On the function of the CGG-binding protein

From the nuclei of human HeLa cells, we have isolated a 20 kDa protein which binds specifically to 5′-d(CGG)n-3′ repeats, either in synthetic oligodeoxyribonucleotides or in the 5′-untranslated region of the FMR1 (fragile X mental retardation 1) gene on human chromosome Xq27.3. The loss of the FMR1 gene product has been implicated in the causation of the fragile X syndrome in humans. In electrophoretic mobility shift assays, the sequence specificity and methylation sensitivity of the 5′-d(CGG)n-3′-binding protein (CGGBP1) were documented. When the CGGBP1 was overexpressed in HeLa cells, the FMR1-promoter in constructs carrying this promoter and the endogenous FMR1 promoter were inhibited.
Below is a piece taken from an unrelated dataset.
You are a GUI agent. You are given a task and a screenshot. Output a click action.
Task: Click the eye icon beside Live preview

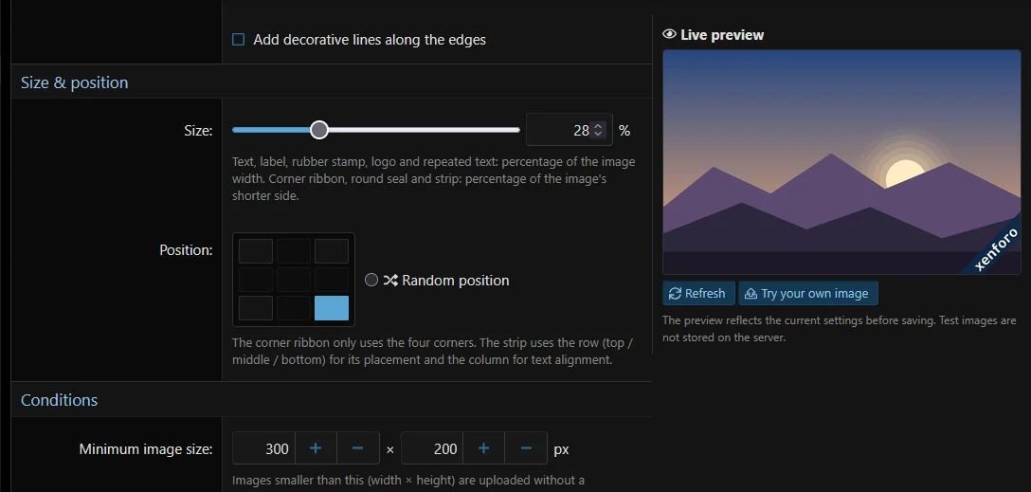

The inhibition depended on the length of a 5′-d(CGG)n-3′ repeat in the FMR1-promoter constructs. A fusion protein consisting of the green fluorescent protein (GFP) and the CGGBP1 associated preferentially with the telomers of the short arms of the acrocentric human chromosomes 13, 14, 15, 21 and 22. Their telomers carry the genes for the 28S rRNA which contain 5′-d(CGG)n-3′ repeats. We currently search for additional targets for CGGBP1 binding in the human genome by using the DNA microarray technique. The amino acid sequence of three peptides in the CGGBP1 gene was determined and an available EST clone was used for cloning the human and murine CGGBP1 genes. Protein database searches did not reveal any related sequences. The nucleotide sequence of the translated region of the CGGBP1 gene from healthy, premutation and full mutation carrying fragile X individuals was determined, but mutations were not detected.